Their goal was to sail around the world via the Northwest Passage. Roald Amundsen was the first to successfully transit in 1903-1906. While changing ice conditions have made this route increasingly accessible in recent years, as of 2016, only 94 sailing boats had successfully transited. Meaning that for every one person who has sailed across the Northwest Passage, 12 mountaineers have climbed Everest.
Changing environmental conditions are what has made it possible for an increasing number of sailboats to transit, and this fact wasn’t lost on the brothers. For Team Bonavalette it was important that their journey in some way contributed to environmental research and awareness, so they teamed up with Oceaneye, a Swiss organization that researches and raises awareness on ocean pollution. The Bonavalette team regularly collected and sent water samples home for analysis.
For the Giovannini brothers, it wasn’t just about the sailing. “One thing we learned along the way is that while it’s great to just sail, your boat can also give you access to remote places where you can hike, climb, kiteboard, or dive. Some of our best experiences have been in places where we were the only boat in the anchorage,” said David Giovannini.

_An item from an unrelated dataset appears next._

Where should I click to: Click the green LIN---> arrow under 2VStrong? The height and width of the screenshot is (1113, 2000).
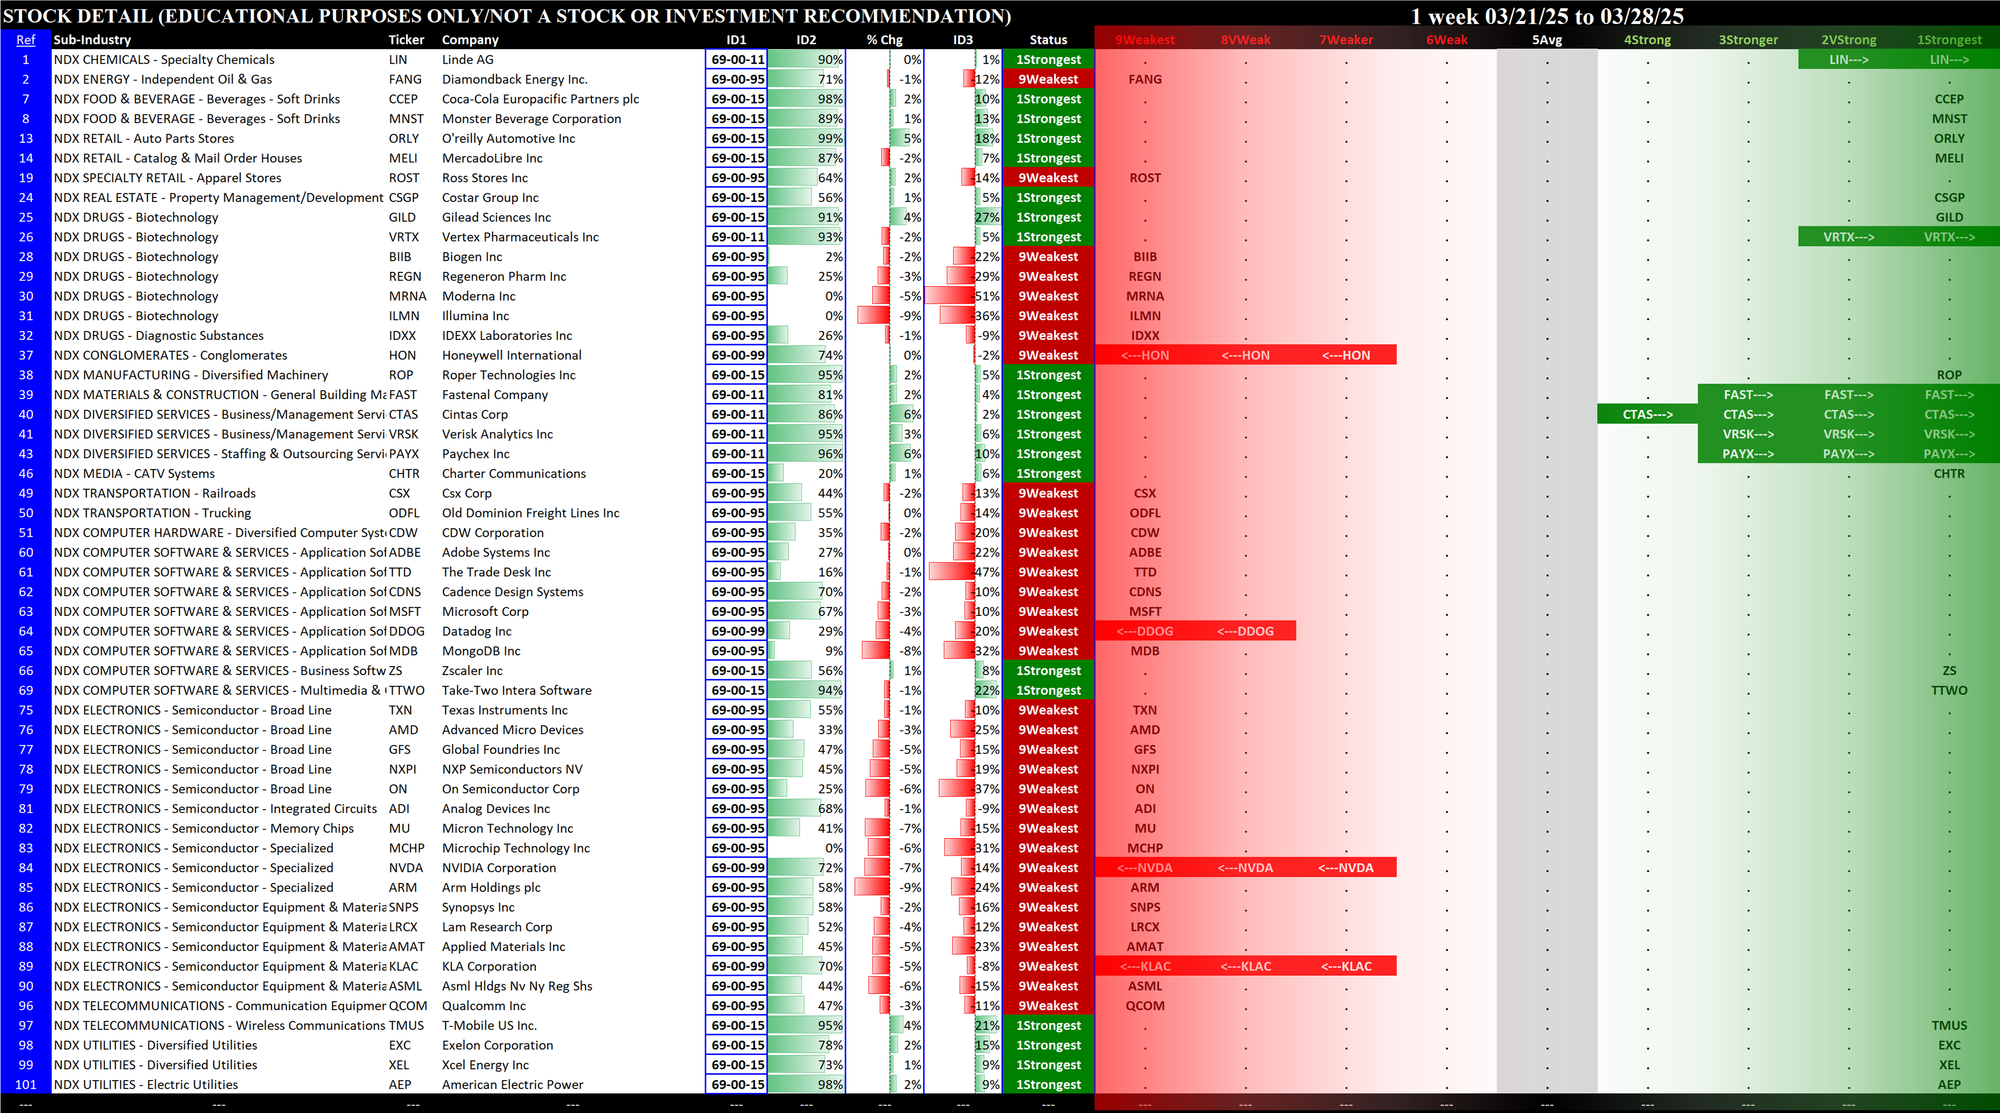[1848, 60]
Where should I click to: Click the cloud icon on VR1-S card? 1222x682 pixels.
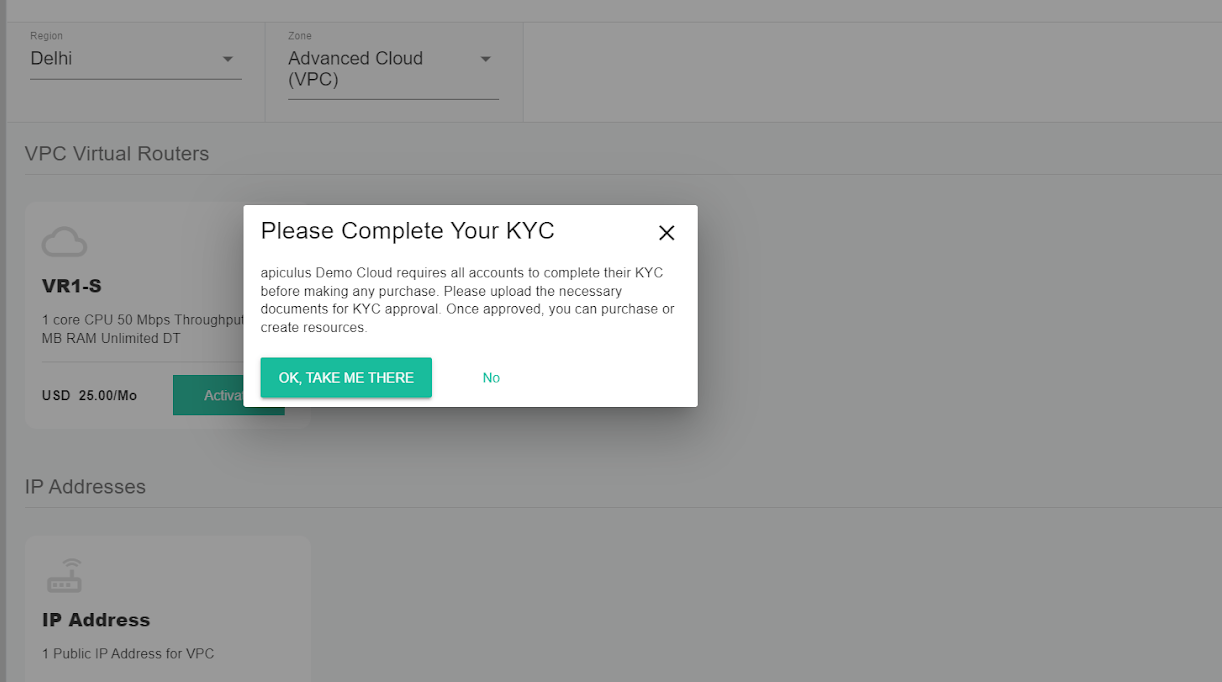(64, 241)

Both David and Alex are avid kiteboarders, and sponsored by Gin Kiteboarding. They decided they couldn’t pass up the chance to kiteboarding in one of the world’s most remote (and arguably dangerous) environments. Arctic ocean temperatures hover around −1.8 °C (28.8 °F). Most humans will lose consciousness in under 15 minutes if submerged. Given the frigid water, the brothers wore survival suits to go kiteboarding. One brother kiteboarded while the other patrolled nearby, keeping a close watch for polar bears, which have been known to hunt humans and can swim at speeds of up to 10kph (6.3mph), faster than a small sailboat and many dinghies. Some Northwest passage sailors recommend carrying two dinghies. Due to the possibility that a polar will puncture a beached dinghy, it’s safer to carry a spare.
Happily, the brothers successfully kiteboarded unscathed.
Celebrating in the Northwest passage is limited when it comes to craft breweries and charcuterie boards, but one opportunity it does present is to have a fondue party on an iceberg! In true Swiss tradition the Bonavalette team broke out the Gruyere Cheese (another one of their sponsors) and warmed up over a pot of melted cheese after a hard day of adventuring.